If they like you very much, they tell you they will come back at the end of a month. They never do, and by the end of the month the new man has so endeared himself to you that Ah Sing is only a pleasant memory.
The reasons for these sudden departures are two-fold as near as I can make out. Ah Sing may not entirely like the place; or he may have received orders from his tong to move on—probably the latter. If both Ah Sing and his tong approve of you and the situation, he will stay with you for many years. Our present man once remained but two days at a place. The situation is an easy one; Toy did his work well; the relations were absolutely friendly. After we had become intimate with Toy, he confided to us his reasons:
“I don’ like stay at place where nobody laugh,” said he.
As servants the Chinese are inconceivably quick, deft, and clean. One good man will do the work of two white servants, and do it better. Toy takes care of us absolutely. He cooks, serves, does the housework, and with it all manages to get off the latter part of the afternoon and nearly every evening. At first, with recollections of the rigidly defined “days off” of the East, I was a little inclined to look into this. I did look into it; but when I found all the work done, without skimping, I concluded that if the man were clever enough to save his time, he had certainly earned it for himself. Systematizing and no false moves proved to be his method.
Since this is so, it follows, quite logically and justly, that the Chinese servant resents the minute and detailed supervision some housewives delight in. Show him what you want done; let him do it; criticize the result—but do not stand around and make suggestions and offer amendments. Some housekeepers, trained to make of housekeeping an end rather than a means, can never keep Chinese. This does not mean that you must let them go at their own sweet will: only that you must try as far as possible to do your criticizing and suggesting before or after the actual performance.

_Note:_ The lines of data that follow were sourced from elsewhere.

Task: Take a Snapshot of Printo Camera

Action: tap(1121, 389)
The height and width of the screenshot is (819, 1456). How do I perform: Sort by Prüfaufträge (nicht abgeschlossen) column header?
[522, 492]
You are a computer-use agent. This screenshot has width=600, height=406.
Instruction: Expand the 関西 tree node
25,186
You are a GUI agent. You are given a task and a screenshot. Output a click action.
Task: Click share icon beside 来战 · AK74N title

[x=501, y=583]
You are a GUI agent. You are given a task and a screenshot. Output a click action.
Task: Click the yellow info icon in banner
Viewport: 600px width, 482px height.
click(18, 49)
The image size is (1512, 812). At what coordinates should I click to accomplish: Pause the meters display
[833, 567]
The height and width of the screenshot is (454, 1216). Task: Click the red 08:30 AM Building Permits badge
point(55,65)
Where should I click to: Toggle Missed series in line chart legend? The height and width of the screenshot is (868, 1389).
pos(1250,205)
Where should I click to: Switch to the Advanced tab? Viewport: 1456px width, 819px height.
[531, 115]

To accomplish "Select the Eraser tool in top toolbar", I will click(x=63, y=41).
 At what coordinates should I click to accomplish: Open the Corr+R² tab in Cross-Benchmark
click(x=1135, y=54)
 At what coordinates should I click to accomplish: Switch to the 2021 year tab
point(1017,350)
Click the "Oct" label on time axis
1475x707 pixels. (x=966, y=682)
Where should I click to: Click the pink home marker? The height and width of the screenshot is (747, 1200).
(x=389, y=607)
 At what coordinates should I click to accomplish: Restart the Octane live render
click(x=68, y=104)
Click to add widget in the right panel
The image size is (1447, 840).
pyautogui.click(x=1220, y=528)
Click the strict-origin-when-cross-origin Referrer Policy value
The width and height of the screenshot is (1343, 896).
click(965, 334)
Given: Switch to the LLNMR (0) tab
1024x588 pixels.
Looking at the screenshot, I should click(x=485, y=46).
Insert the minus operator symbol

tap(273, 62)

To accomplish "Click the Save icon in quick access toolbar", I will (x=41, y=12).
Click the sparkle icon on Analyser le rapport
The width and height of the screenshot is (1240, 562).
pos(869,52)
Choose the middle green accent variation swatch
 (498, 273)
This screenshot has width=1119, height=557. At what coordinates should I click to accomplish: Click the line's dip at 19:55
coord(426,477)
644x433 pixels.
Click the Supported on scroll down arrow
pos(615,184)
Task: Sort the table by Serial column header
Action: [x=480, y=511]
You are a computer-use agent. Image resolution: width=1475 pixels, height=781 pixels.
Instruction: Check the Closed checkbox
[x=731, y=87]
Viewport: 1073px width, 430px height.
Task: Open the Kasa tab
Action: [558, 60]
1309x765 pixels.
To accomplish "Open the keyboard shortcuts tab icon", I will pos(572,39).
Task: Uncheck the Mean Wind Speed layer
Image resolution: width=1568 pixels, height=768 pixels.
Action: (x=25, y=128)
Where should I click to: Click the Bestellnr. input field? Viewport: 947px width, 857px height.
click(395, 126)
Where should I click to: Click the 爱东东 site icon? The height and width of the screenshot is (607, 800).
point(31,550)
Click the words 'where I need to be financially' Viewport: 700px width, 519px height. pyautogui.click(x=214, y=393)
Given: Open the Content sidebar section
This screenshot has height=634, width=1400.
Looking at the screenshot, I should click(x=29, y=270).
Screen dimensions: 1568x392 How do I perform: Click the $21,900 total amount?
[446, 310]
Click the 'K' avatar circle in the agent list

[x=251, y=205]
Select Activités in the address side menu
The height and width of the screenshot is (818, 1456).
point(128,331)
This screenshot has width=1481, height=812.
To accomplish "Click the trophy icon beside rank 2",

I remember once Billy came home from some afternoon tea where she had been talking to a number of “conscientious” housekeepers of the old school until she had been stricken with a guilty feeling that she had been loafing on the job. To be sure the meals were good, and on time; the house was clean; the beds were made; and the comforts of life seemed to be always neatly on hand; but what of that? The fact remained that Billy had time to go horseback riding, to go swimming, to see her friends, and to shoot at a mark. Every other housekeeper was busy from morning until night; and then complained that somehow or other she never could get finished up! It was evident that somehow Billy was not doing her full duty by the sphere to which woman was called, etc.